Taxes Keep Unemployment High

Posted by Pete Nofel on Sep 1st, 2010.

Despite signing the American Recovery and Reinvestment Act in February 2009, unemployment has remained high.

One of the basic tenants of a successful horror movie is to never let the audience get too good a look at the monster. People always imagine something worse than can be displayed on the screen. Take the original version of “The Thing from Outer Space.” It isn’t until the heroic humans fry the Thing — James Arness [Marshall Dillon] — that we get a long look at the monster.

A bit more recently, the alien in “Alien” is never fully seen until Ripley dumps him — it? — into space. That’s in the last 10 minutes of the film.

It’s the uncertainty of what is after people that makes the films so scary. That’s part of what is keeping the Great Recession going: uncertainty, especially in small businesses. Business owners are worried about not only what the economy may hold in store, but also how the government is going to stick it to them.

How will new EPA carbon emission regs affect a business? What will be the intended and unintended consequences of a 2,000+ page healthcare bill do to employee and employer costs? What will be the result of new taxes?

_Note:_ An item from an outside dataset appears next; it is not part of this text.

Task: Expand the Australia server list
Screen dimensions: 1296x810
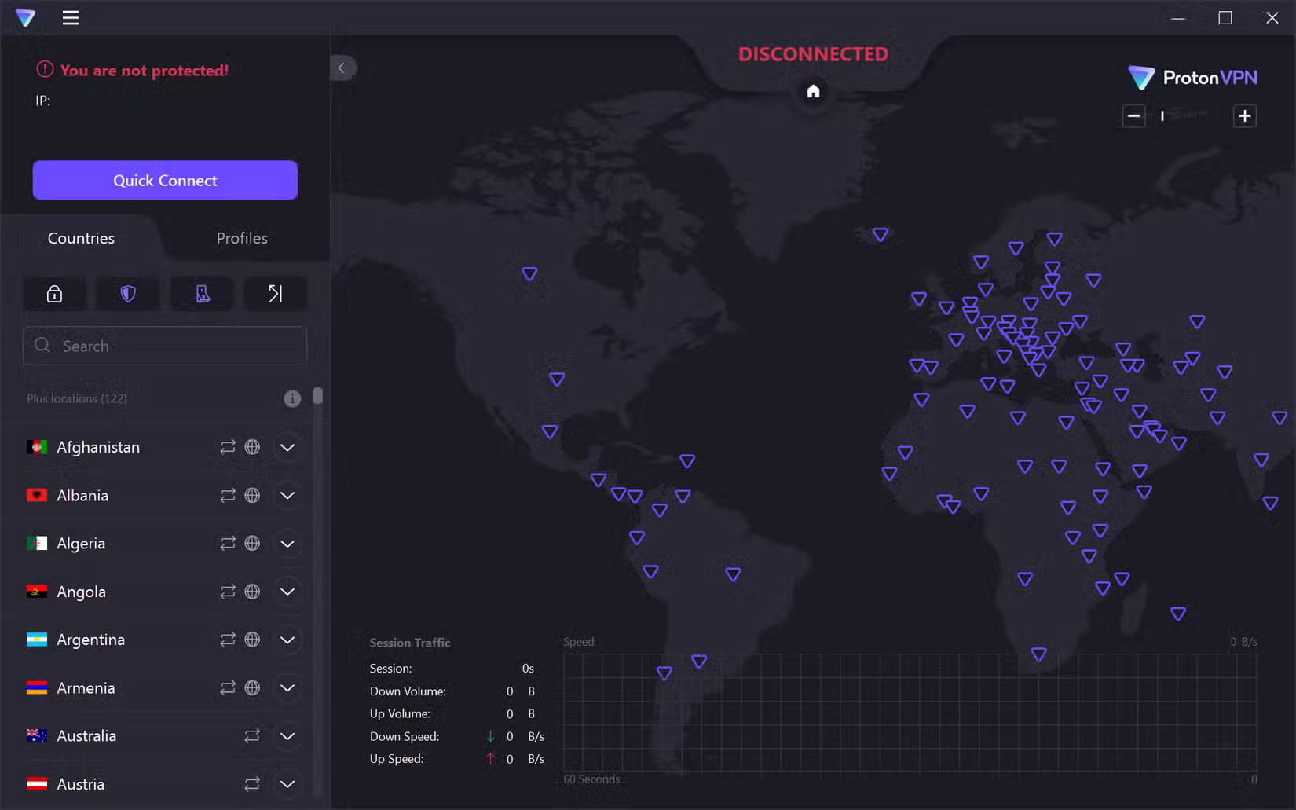Action: point(287,736)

These, and other, uncertainties cause shop owners to take a look at their balance sheets and see a government-fueled Thing or Alien ready to kill the business. What owner, in his or her, right mind would step off that cliff of uncertainty without knowing if the fall is going to be six inches or sixty feet?

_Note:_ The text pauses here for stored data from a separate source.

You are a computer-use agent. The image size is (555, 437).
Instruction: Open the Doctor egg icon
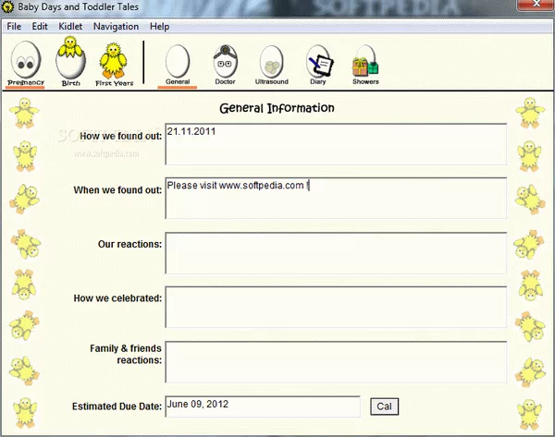coord(225,62)
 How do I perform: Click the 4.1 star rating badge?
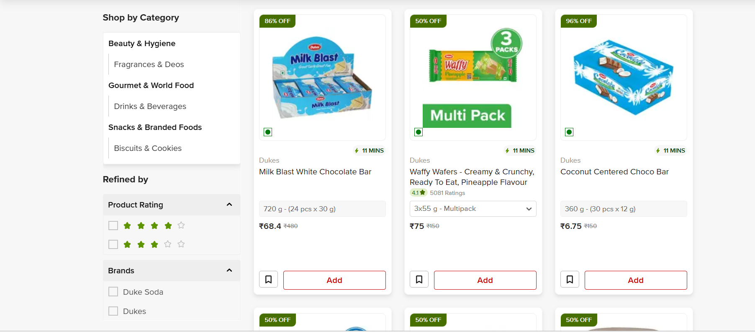point(418,193)
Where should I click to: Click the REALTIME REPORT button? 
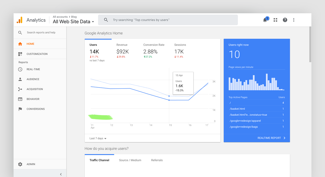pos(270,138)
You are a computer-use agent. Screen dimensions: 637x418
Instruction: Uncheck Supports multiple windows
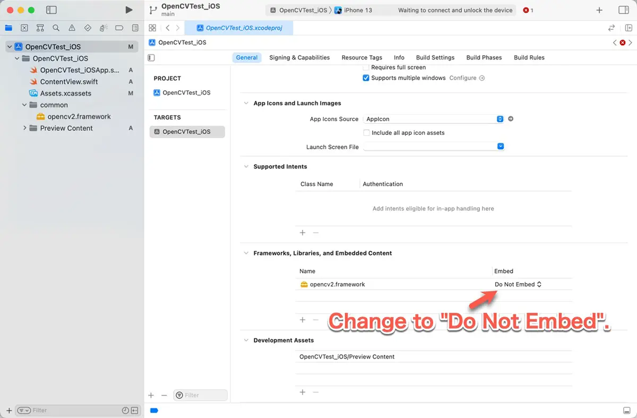366,78
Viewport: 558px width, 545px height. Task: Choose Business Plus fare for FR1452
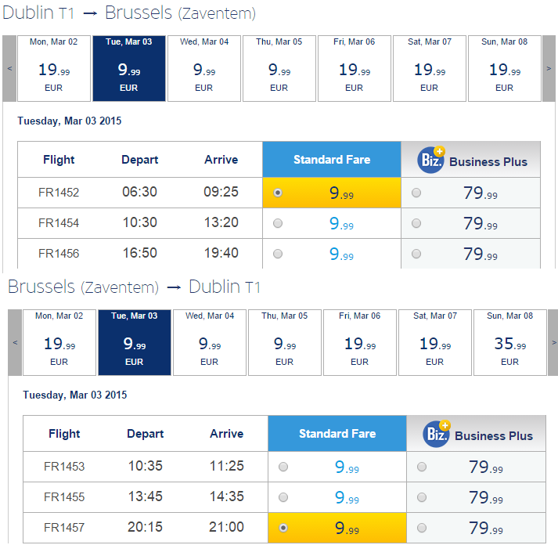(416, 193)
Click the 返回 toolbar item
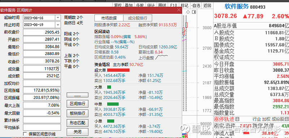Viewport: 289px width, 138px height. coord(207,5)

In the August 9, 2010, Wall Street Journal, a business owner writes about his uncertainty in “Why I’m Not Hiring” – http://online.wsj.com/article/SB10001424052748704017904575409733776372738.html.

This New Jersey business owner estimates that a 12-year employee with a nominal salary of $59,000 cost him $74,000 in taxes and benefits, yet she only nets $44,000. Where does the other 40.5 percent go? It goes to federal, state, and local taxes paid by both the employee and employer, along with each’s share of healthcare coverage.

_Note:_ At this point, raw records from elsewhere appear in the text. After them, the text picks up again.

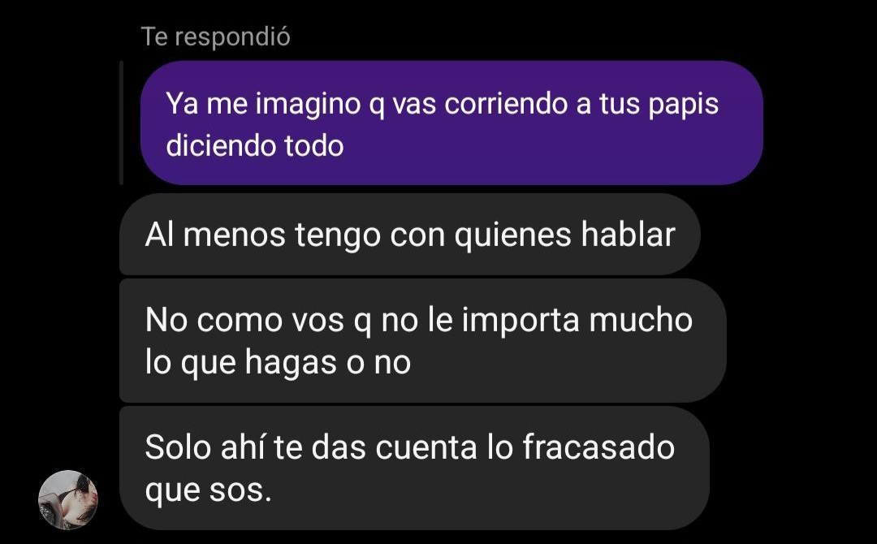Click the word 'importa' in the second gray bubble

(521, 321)

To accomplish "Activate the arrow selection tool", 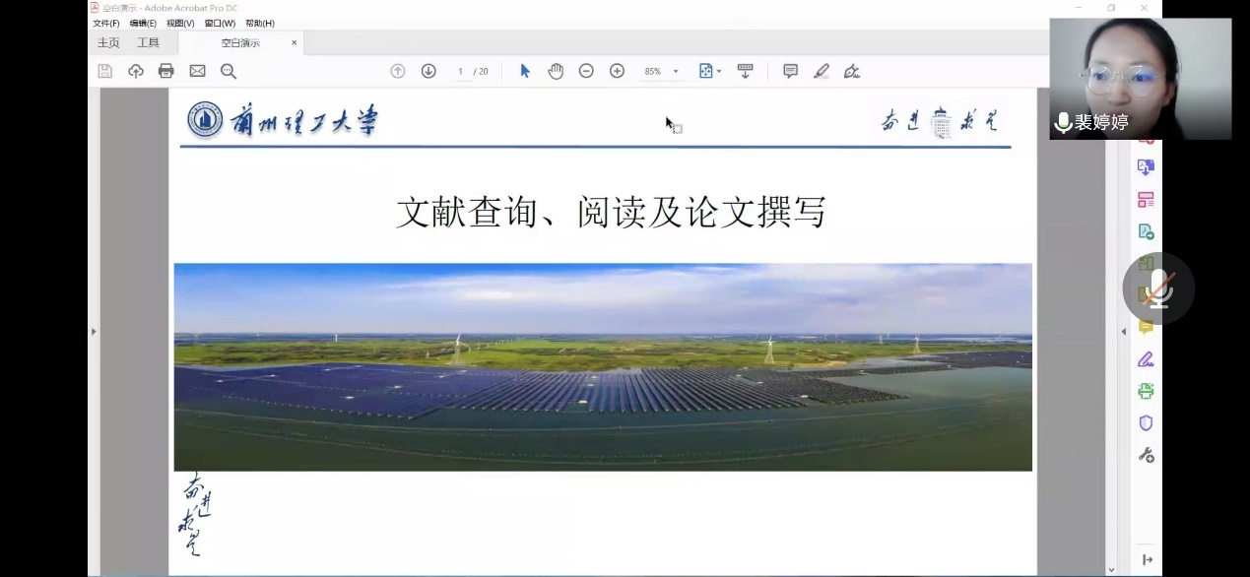I will (525, 71).
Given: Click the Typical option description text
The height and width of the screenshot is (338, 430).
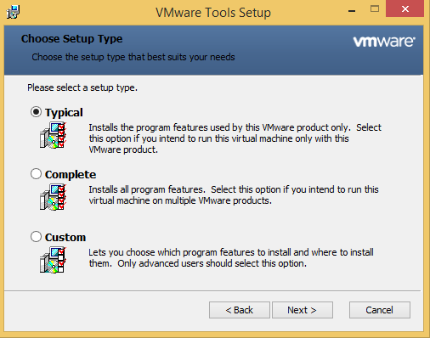Looking at the screenshot, I should pyautogui.click(x=235, y=138).
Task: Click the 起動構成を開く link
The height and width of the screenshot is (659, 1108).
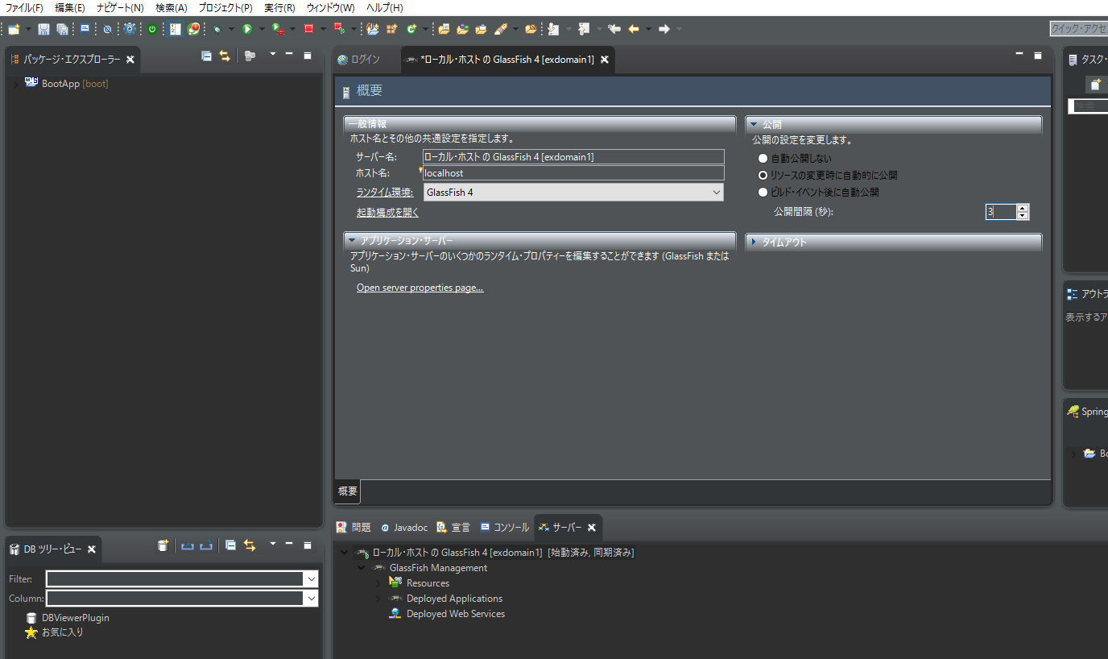Action: click(x=388, y=213)
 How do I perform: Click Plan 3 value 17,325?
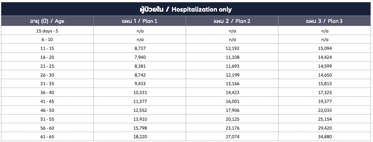324,93
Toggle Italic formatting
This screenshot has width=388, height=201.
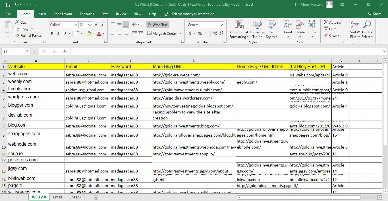(x=58, y=33)
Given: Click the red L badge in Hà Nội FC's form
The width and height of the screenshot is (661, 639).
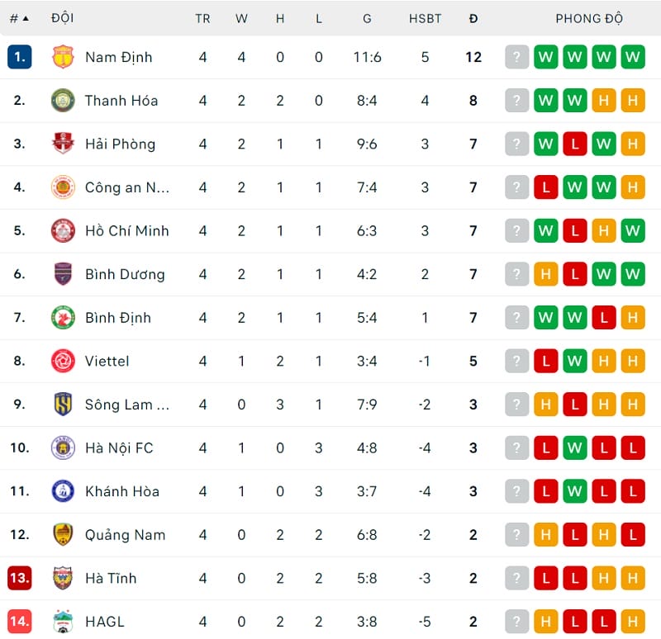Looking at the screenshot, I should (x=545, y=447).
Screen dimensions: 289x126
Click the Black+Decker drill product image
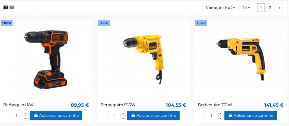tap(46, 60)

Grossing 74k per year in pay and bennies means the employee is worth $6,166 per month. If taxes and benefits eats $30,000, that means she’s working almost five months of the year for nothing but support of governments and payments of benefits.

There’s also the confirmation that the uncertainty factor for employers is growing. The article’s author states that his healthcare provider jacked up rates by 28 percent for lesser coverage, where in the past, increases were less than 10 percent per year.

In this kind of economicly punishing environment it’s no wonder that small businesses aren’t hiring and that unemployment remains at a stubborn 9.5 percent.

The irony is that even sucking $18,000 away in taxes from both the employee and employer, cities and states are crying about how broke they are and the federal government has conveined a commission to figure out how to reduce the deficit [I'll be betting they'll be recommending new taxes rather than cutting expenses].

So, with an unknowable monster breathing down the neck of business, it’s little wonder there’s no hiring and not much prospect for a recovery. It’s time to shed some light on the hidden monster of government rapaciousness and let business know what’s in store by telling government to stop reaching into our pockets with both hands.